Yüksek enflasyonun zararlarını daha önce (şurada) anlatmıştık. Para politikası hedeflerinin inandırıcılığını kaybetmesi ise enflasyonun yüksek seviyelerde süreklilik kazanmasına ve istikrarsız olmasına yol açar. Zorda kaldığında kenara çekilen ve koyduğu hedefi unutan bir merkez bankasının sözüne artık kim neden güvensin? Enflasyon dış dünyadaki iyi kötü gelişmelere göre savrulacaksa, iktisadi aktörler nasıl fiyatlama yapsın? İşçi sendikası ücretine, mal sahibi kirasına, üretici ürününe yüksek zam istediğinde, onu enflasyonun düşeceğine kim nasıl ikna etsin? Sonra enflasyon katılık kazanınca nasıl düşürülsün? Bu zorlukları birçok merkez bankası gördüğü için para politikalarını sıkılaştırıyorlar. ABD ve İngiltere merkez bankaları faiz artırmaya başladı. Avrupa Merkez Bankası yakında başlayacak. Türkiye'de ise merkez bankası daha radikal bir çizgide. Para politikası metinlerinde (mesela şurada) belirtildiği üzere, enflasyonun bir yere kadar çıkıp küresel barışın sağlanmasıyla düşmesini bekliyorlar. Düştüğü kadar, düşmeyen kader gibi.

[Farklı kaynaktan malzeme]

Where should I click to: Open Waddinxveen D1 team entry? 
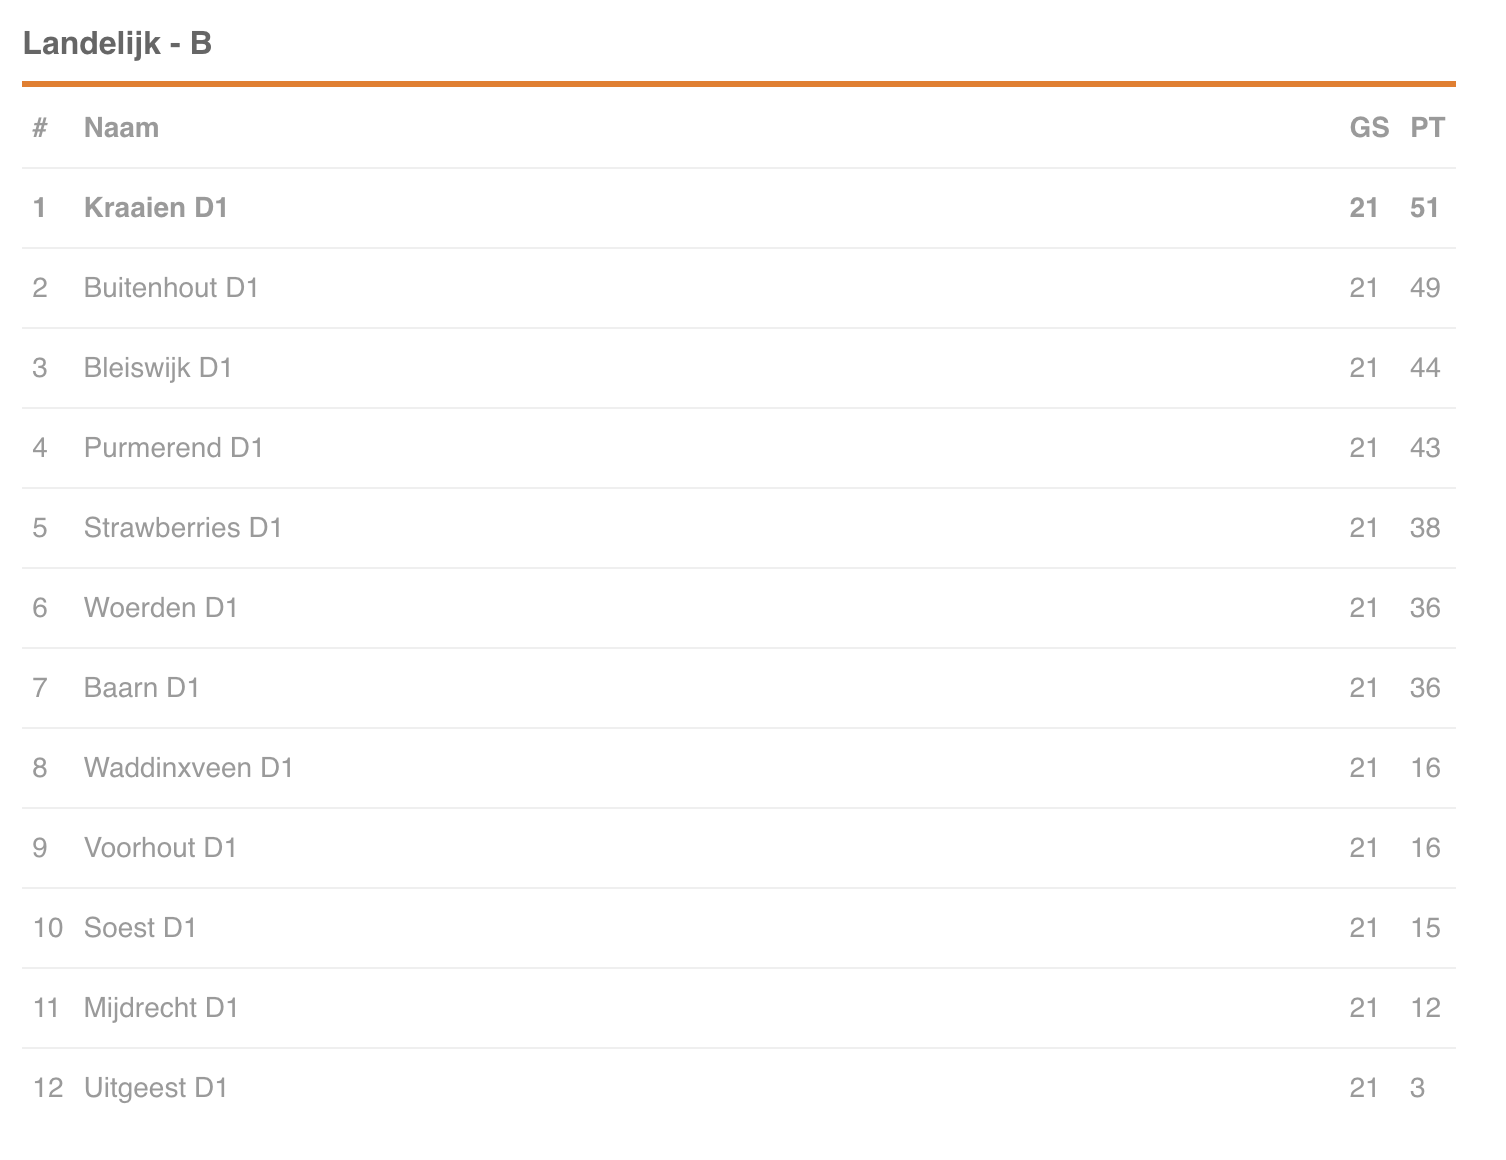tap(189, 768)
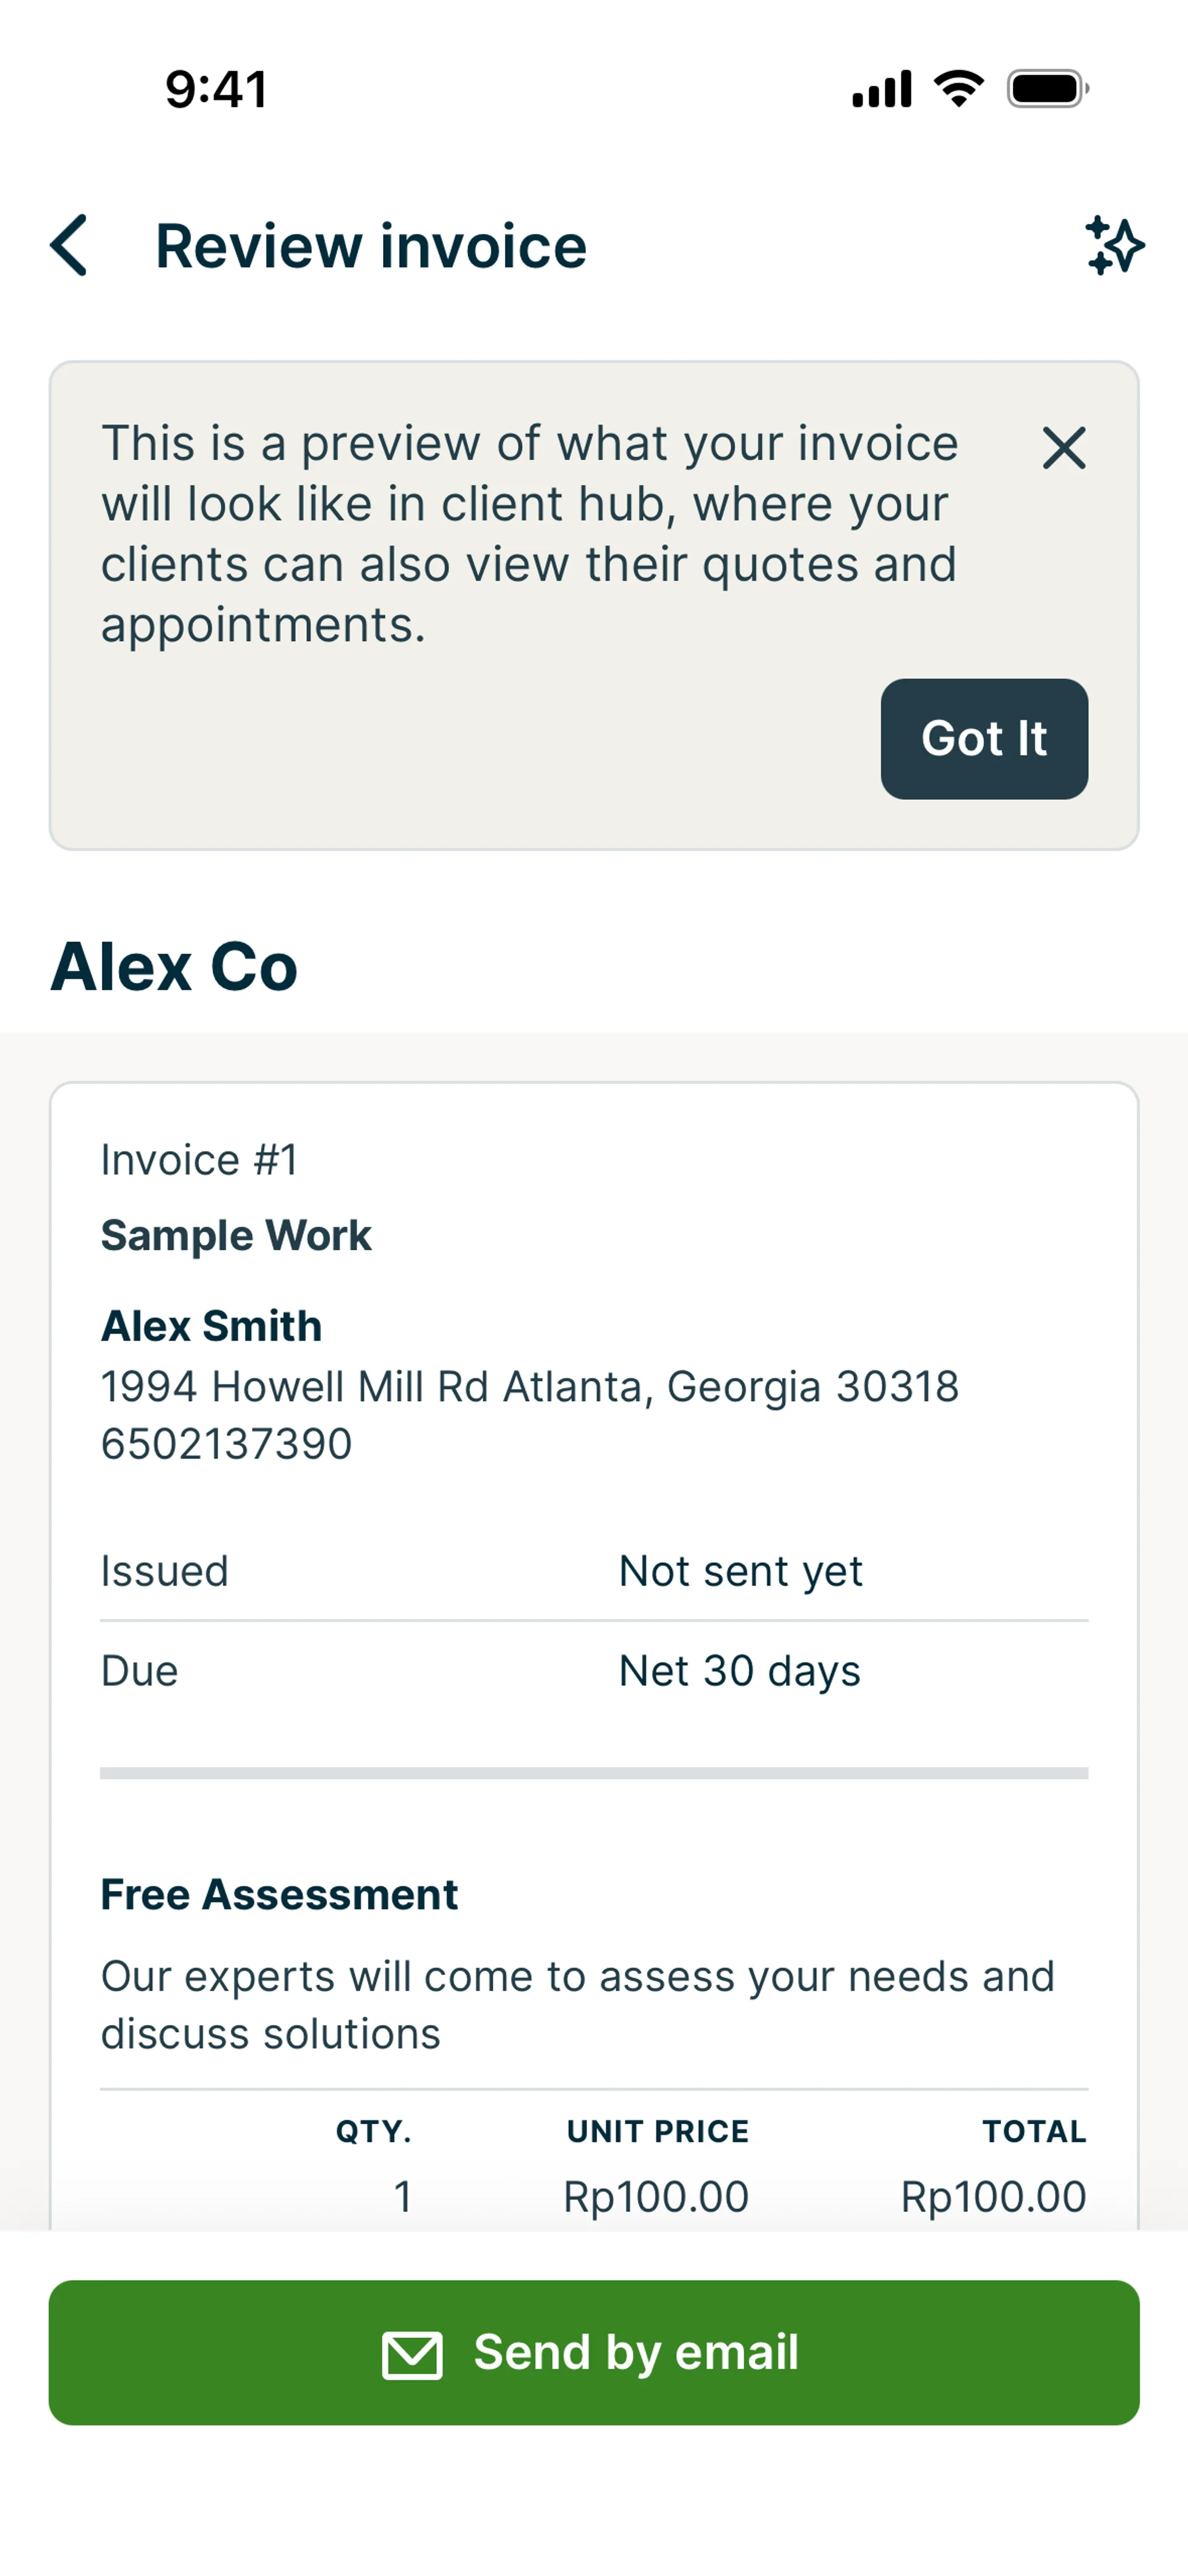Tap the Invoice #1 label
Image resolution: width=1188 pixels, height=2576 pixels.
coord(199,1160)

Faiz artırmak enflasyonu düşürmeye yeter mi?
Arz şokları özelinde parasal sıkılaşmanın dışsal maliyet artışlarını ortadan kaldırmadığını söyledik. Bunun dışında, enflasyonda kalıcı düşüşün önemli bir şartı, para politikasının diğer iktisadi politikalarla desteklenerek uzun vadede tutarlı bir şekilde uygulanmasıdır. Bu konuda klasik bir örnek, yüksek bütçe açığı ve kamu borcu olan ülkelerde, uzun vadede borcun parasallaşması sorunudur. Böyle bir ülkede para politikası sıkılaştığında, devletin borçlanma maliyeti de artar. Bütçe açıklarını kapatamayan ülkelerde borçlanma ihtiyacını artıran bu durum, politika yapıcıları gelecekte gevşek para politikasına dönüp kamu borcunu reel olarak eritmek zorunda bırakır. Uygulanan sıkı para politikasının geçici olduğu ve sürdürülemeyeceğine dair bir görünüm varsa, beklentilerde iyileşme ve enflasyonda kalıcı bir düşüş sağlanamaz. Bugün dünyada kamu borcu yüksek birçok ülke bu riski taşıyor. Fiyat istikrarına öncelik veren, güçlü ve bağımsız merkez bankalarına sahip ülkelerde risk daha düşükken, diğerlerinde daha fazla.
Ülkemizde bugün için kamu maliyesinden kaynaklanan bir enflasyon sorunu yok, fakat başka meseleler var. Büyümeyi besleyen üretkenlik artışı yetersiz olduğundan (bkz. bir, iki), üretim ve istihdamı artırmanın yolu olarak işgücü ve finansman maliyetleri düşürmek görülüyor. Düşük faiz ve değersiz Türk lirası tam da bu amaca hizmet ediyor. Fakat yükselen enflasyonun gösterdiği gibi bu yol sonunda tıkanmaya mahkum. Yüksek faiz ve değerli Türk lirası olduğunda ise enflasyon kısa vadede düşse bile, bu sefer ya büyüme duracak ya da kısa vadeli dış borçlanmaya dayanan kırılgan bir ekonomi ortaya çıkacak. Sürekli ve hızlı bir kalkınma yaratamayan bir ekonomide de enflasyonist politikalara dönüş riski hep olacaktır. Bu sorunu aşmanın yolunu bulana kadar fiyat istikrarına kavuşmamız kolay olmayacak.